Market intelligence firm IDC predicts that pure seat-based pricing will be obsolete by 2028, with a shift toward consumption-based models that charge for usage and results. Despite this, Microsoft has doubled down on the traditional model for its premium AI-tier, a move that reflects a reluctance to impose too much change on customers at once. "Our perspective is rather than jumping to brand new monetization models... we really have to take our customers by the hand and go on a journey with them," said Jared Spataro, a Microsoft marketing executive.

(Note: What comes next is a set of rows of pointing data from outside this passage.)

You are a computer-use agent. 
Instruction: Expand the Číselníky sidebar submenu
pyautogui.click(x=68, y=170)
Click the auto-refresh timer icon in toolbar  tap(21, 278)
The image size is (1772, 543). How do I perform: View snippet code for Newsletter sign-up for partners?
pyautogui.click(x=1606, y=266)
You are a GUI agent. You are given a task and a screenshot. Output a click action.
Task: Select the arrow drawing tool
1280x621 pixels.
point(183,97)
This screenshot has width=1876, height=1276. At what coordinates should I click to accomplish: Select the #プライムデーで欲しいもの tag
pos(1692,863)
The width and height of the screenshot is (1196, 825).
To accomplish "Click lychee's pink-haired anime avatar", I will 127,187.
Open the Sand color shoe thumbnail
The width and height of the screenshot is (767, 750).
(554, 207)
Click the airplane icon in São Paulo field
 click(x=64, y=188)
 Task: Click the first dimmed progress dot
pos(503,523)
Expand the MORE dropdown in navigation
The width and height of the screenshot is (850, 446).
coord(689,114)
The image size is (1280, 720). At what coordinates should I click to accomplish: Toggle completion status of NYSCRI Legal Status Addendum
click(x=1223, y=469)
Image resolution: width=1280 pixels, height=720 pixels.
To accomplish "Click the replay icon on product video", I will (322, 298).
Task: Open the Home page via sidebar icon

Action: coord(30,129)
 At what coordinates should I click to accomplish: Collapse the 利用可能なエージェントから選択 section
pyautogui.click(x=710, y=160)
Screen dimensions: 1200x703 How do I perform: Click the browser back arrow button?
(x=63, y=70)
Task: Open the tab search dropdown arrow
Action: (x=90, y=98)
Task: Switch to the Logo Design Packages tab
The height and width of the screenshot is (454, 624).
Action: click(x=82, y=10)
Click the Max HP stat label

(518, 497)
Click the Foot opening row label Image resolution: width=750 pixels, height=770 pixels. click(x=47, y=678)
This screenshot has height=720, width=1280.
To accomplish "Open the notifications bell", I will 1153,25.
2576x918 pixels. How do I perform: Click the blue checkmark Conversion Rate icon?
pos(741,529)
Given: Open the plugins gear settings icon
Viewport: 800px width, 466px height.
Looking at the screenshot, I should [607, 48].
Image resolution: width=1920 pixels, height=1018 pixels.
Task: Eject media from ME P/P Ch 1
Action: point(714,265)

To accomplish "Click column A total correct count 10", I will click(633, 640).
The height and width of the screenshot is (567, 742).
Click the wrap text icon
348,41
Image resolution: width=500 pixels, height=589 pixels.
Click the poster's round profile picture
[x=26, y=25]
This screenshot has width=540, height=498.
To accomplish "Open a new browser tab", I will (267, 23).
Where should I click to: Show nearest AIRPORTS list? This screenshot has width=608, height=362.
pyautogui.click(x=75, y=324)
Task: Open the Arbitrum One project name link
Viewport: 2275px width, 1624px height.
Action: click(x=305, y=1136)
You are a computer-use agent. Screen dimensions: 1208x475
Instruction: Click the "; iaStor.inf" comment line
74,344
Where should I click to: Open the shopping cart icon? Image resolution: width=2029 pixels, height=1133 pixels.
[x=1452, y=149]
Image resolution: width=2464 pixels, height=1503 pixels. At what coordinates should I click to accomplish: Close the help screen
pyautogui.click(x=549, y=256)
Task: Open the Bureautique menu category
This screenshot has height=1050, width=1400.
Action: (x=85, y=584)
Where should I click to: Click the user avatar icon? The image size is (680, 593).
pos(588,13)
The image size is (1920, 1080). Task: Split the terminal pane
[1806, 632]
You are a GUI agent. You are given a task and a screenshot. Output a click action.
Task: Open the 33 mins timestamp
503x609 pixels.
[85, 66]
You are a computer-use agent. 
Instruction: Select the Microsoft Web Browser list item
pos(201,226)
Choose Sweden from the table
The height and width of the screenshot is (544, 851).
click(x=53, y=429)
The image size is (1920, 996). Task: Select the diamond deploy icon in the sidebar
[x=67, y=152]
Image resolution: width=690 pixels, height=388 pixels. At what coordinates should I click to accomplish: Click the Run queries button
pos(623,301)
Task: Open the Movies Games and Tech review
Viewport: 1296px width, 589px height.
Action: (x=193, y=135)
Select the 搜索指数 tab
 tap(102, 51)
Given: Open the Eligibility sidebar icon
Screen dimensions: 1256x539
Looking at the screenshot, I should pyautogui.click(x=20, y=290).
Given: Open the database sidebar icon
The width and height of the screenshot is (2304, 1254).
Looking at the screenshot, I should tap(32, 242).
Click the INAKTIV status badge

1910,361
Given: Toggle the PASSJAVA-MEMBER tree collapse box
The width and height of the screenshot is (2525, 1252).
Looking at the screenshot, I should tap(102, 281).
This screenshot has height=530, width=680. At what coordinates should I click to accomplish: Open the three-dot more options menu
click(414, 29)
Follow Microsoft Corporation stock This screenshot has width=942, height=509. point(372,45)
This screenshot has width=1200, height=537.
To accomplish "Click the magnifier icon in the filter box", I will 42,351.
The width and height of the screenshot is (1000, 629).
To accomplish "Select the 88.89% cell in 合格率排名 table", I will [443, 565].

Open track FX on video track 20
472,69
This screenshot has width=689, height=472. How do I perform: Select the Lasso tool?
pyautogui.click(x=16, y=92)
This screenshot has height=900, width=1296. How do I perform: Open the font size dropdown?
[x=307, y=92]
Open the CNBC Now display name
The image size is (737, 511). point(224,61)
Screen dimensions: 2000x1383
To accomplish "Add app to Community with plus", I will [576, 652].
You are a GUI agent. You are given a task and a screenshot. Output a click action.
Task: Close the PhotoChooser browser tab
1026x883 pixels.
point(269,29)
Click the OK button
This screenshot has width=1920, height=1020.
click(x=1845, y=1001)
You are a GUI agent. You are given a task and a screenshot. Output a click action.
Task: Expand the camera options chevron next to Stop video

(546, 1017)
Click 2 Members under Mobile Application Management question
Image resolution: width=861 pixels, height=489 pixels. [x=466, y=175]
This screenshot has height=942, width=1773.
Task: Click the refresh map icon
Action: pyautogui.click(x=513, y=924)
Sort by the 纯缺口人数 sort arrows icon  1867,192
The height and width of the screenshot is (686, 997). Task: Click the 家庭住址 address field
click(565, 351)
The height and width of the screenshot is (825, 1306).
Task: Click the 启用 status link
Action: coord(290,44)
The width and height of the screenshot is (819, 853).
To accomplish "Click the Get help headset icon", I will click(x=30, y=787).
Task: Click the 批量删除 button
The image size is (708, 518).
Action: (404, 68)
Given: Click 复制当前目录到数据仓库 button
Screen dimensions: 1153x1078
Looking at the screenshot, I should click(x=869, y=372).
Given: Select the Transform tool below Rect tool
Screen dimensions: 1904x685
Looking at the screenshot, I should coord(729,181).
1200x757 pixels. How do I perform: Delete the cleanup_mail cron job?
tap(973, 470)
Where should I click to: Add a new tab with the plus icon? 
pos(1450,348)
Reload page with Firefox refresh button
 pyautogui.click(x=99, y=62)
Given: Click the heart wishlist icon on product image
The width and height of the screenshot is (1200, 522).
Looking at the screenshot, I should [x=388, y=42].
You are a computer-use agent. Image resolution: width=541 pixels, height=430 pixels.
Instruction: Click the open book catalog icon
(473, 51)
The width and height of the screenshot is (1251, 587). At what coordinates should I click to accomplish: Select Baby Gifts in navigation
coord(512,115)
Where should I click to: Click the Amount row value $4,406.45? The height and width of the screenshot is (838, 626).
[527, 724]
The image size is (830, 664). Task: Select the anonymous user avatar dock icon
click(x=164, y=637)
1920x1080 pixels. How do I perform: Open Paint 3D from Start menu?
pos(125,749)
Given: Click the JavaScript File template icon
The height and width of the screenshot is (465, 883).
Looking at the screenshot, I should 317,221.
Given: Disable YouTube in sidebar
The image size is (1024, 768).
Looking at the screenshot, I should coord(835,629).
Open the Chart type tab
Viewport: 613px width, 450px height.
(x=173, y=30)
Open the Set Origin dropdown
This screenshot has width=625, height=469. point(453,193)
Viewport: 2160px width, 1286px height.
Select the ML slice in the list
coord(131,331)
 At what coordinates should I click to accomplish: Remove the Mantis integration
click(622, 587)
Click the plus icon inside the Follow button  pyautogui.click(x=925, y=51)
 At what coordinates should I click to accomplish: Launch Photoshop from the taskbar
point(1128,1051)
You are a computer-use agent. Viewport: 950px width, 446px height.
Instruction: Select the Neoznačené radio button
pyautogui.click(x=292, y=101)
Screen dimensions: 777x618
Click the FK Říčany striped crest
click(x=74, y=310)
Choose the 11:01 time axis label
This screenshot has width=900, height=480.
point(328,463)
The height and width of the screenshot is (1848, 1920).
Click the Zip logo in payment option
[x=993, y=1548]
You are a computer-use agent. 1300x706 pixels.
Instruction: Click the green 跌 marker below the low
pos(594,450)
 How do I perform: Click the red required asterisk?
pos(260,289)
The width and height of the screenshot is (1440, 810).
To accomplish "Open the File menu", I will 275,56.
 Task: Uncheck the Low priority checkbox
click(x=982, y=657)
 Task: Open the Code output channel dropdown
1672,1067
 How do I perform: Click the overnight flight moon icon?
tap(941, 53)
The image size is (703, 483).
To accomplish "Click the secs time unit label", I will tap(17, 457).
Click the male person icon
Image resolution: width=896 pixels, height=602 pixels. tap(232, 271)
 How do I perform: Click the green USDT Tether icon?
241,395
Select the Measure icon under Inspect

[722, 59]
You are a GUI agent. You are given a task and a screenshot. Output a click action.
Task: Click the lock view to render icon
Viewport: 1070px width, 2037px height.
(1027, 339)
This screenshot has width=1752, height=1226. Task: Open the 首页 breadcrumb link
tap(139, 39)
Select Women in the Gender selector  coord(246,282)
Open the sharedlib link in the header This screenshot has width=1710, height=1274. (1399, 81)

However, the market remains unconvinced. "The overarching sentiment from the market is, 'I'll believe it when I see it,'" said RBC analyst Rishi Jaluria. "We're betting on something that is a five to 10 year thing."
Established software vendors argue their greatest defense is the immense complexity and risk involved in managing enterprise-grade systems. A quickly coded app may perform a task, but it cannot handle the security, compliance, and reliability required for sensitive corporate data. "No amount of vibe coding is going to" manage employees' Social Security numbers or keep up with shifting global regulations, Bhusri said on an earnings call.
This sentiment is echoed by analysts. "I do not think AI makes SaaS obsolete," said PitchBook analyst Derek Hernandez. "Most large enterprises still want trusted vendors to handle the inherent complexity in software solutions." The value proposition is shifting from just providing the software to providing a secure, reliable platform that embeds powerful AI tools.
Still, the threat remains, particularly from nimbler competitors who can use AI to build and offer lower-priced solutions to small- and medium-sized businesses. While large enterprises may hesitate to replace their core systems, the broader market could fragment. As the industry navigates this transition, the market's skepticism is palpable. "People are going to struggle to believe it," Jaluria said. "The market sentiment could flip very quickly."
This article is for informational purposes only and does not constitute investment advice.